Teks Bacaan:
************

Kado Akhir Tahun Jokowi:  Membawa Kapsul Impian Tidak Menjawab Pelanggaran  Hak Dan Kebebasan Untuk Rakyat Papua

 

Pekan ini Presiden RI Joko Widodo akan menghabiskan akhir tahun dengan kunjungan di Papua. Sebuah kunjungan yang telah dipersiapkan cukup lama, melibatkan Kantor Staf Khusus Kepresidenan (KSP), lintas kementerian terkait dan individu-individu yang baik secara langsung maupun tidak diajak untuk mengabarkan agenda seremonial Presiden RI. Secara langsung Istana Negara dibulan November juga mengundang beberapa organisasi masyarakat sipil untuk terlibat dalam upaya mengabarkan berita baik tentang Papua. Rangkaian pra-kondisi memang terlihat mencolok, sebut saja pembebasan mendesak Filep Karma dari Lapas Abepura yang telah didahului dengan pembebasan 5 tapol pada bulan Juli 2015. Pernyataan-pernyataan jaminan keamanan kepada jurnalis asing untuk bisa meliput tanpa batas di Papua baik yang terus disampaikan oleh Joko Widodo dan Menkopolkam adalah kosmetik politik yang tidak habis-habisnya digunakan negara untuk meredam wacana akuntabilitas.

Tidak ada yang istimewa dari kunjungan Joko Widodo, selain agenda seremonial yang menempatkan warga Papua sebagai entitas yang harus membebek dengan rencana Indonesia. Kapsul Impian 2015-2085 yang akan dipendam selama 70 tahun di Merauke adalah agenda paling delusional yang telah dilakukan Pemerintah Indonesia selama Republik ini berdiri. Mengingat sebenarnya 'harapan publik' tidak cukup banyak diwujudkan oleh pemerintah, DPR, bahkan publik kerap dijadikan target kriminalisasi, tidak terkecuali publik Papua. Dalam tahun ini KontraS mencatat serangkaian kekerasan, impunitas, hingga skandal yang sekadar menempatkan Papua sebagai arena permainan politik oligarki dan aktor keamanan. Skandal Freeport vs. Setyo Novanto adalah contoh bahwa tidak ada yang lebih penting selain publik diajak menonton drama mafia kartel politik ketimbang memastikan ketersediaan rasa aman dan infrastruktur inklusif di Timika, Wamena, Puncak Jaya dan wilayah-wilayah lainnya yang kerap membangun pos-pos militer. Bulan Desember 2015 KontraS mencatat masih pembatasan akses atas ruang ekspresi warga Papua. Penangkapan kepada ratusan mahasiswa di Jakarta pada peringatan 1 Desember sebagai bagian penghargaan politik identitas yang telah diakui oleh mantan Presiden Abdurrahman Wahid. Isu pembatasan kebebasan-kebebasan fundamental (baik dalam ranah kebebasan beragama, berekspresi, berasosiasi dan berkumpul) adalah hal-hal yang pendapatkan restriksi maksimal di Papua. Pelarangan tanpa alasan yang jelas dan kerap menggunakan sentimen keamanan dan pseudo nasionalisme, banyak berujung pada peristiwa penangkapan sewenang-wenang di Papua. KontraS sendiri mencatat setidaknya ada 24 peristiwa pembatasan kebebasan serius yang terjadi pada isu Papua.

************

Kumpulan Bahan:
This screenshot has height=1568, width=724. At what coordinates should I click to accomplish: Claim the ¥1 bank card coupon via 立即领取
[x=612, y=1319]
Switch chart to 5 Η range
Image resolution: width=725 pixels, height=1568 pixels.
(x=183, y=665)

************

Tujuan Tugas:
A - Menurut bacaan tentang kunjungan Jokowi ke Papua, berapa lama dan di mana Kapsul Impian 2015-2085 akan dipendam?
B - Sambung bacaan tentang kunjungan Jokowi ke Papua setelah kalimat terakhirnya.
Bahan ini diambil dari sumber yang berbeda.

Jawaban Berurutan:
A - Kapsul Impian itu akan dipendam selama 70 tahun di Merauke.

B -
Belum lagi persoalan meningginya praktik intoleransi dengan preseden Tolikara dengan derasnya arus migrasi di Papua adalah suatu tantangan bagi pemerintah untuk mengelola konflik dengan dinamika publik yang kian beragam. Persoalan Paniai juga memperpanjang deret kekerasan aparat keamanan yang tidak pernah terusut tuntas. Akibatnya jelas, impunitas yang bukan solusi akan terus menjadi jawaban bagi ketidakadilan di Papua. Mandat negara untuk membawa resolusi konflik melalui ruang pertanggungjawaban yudisial dan rekonsiliasi (dialog damai) tidak pernah tersentuh. Alih-alih mematahkan mitos impunitas, Joko Widodo dan KSP desk Papua gemar berwacana untuk membangun jalan, pasar, petak sawah di Merauke –yang tidak berbanding sama dengan praktik kelaparan di Yahukimo dan melambungnya harga kebutuhan pokok di sana- dan industralisasi harapan yang sebenarnya bukan menjadi prioritas pokok yang dibutuhkan warga Papua.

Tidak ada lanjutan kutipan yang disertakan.